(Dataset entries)

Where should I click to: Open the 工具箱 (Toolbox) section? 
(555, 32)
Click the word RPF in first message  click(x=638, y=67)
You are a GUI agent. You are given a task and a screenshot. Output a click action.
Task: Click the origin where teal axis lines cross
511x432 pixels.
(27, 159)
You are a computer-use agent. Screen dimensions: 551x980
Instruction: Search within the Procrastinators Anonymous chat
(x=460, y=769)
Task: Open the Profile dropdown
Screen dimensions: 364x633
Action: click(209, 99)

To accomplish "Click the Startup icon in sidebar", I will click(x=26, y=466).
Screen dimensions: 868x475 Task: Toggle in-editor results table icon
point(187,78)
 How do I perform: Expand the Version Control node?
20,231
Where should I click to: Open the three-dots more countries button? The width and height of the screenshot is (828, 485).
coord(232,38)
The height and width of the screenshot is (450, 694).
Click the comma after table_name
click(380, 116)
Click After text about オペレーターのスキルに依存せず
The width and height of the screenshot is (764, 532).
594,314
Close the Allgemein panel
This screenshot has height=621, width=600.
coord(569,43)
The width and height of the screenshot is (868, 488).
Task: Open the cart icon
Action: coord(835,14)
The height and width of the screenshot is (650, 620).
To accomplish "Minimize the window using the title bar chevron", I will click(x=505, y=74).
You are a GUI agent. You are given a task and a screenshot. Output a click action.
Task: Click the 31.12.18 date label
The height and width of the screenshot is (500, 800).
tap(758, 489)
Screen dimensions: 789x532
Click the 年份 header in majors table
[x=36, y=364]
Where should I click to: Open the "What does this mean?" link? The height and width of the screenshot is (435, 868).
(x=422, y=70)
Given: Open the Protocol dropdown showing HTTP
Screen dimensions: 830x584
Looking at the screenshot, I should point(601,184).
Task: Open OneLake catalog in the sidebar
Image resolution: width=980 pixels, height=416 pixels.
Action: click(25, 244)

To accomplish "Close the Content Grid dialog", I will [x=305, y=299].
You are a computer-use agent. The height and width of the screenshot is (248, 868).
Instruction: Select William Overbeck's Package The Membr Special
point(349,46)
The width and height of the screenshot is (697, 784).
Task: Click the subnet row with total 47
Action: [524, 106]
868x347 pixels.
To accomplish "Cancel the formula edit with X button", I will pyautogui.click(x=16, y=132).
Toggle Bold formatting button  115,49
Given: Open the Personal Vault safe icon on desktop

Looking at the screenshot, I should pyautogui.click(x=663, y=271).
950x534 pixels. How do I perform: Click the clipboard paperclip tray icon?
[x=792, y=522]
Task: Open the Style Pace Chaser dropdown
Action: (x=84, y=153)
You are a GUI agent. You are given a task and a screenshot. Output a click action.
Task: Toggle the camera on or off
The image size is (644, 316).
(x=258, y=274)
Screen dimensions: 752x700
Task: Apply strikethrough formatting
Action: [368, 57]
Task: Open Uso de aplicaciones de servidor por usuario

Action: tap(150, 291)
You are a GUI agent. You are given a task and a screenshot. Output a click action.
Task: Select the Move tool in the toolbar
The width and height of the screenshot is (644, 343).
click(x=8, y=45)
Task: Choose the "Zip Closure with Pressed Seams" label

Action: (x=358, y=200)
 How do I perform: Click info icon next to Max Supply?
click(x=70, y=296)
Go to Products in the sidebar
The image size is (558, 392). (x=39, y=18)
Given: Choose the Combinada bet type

■ Goal of the exercise
Copy each line, exactly, that falls between the line containing "Task: Choose the" and the end of the entries, both included.

■ Response to this task
Task: Choose the "Zip Closure with Pressed Seams" label

Action: (x=358, y=200)
 How do I perform: Click info icon next to Max Supply?
click(x=70, y=296)
Go to Products in the sidebar
The image size is (558, 392). (x=39, y=18)
Given: Choose the Combinada bet type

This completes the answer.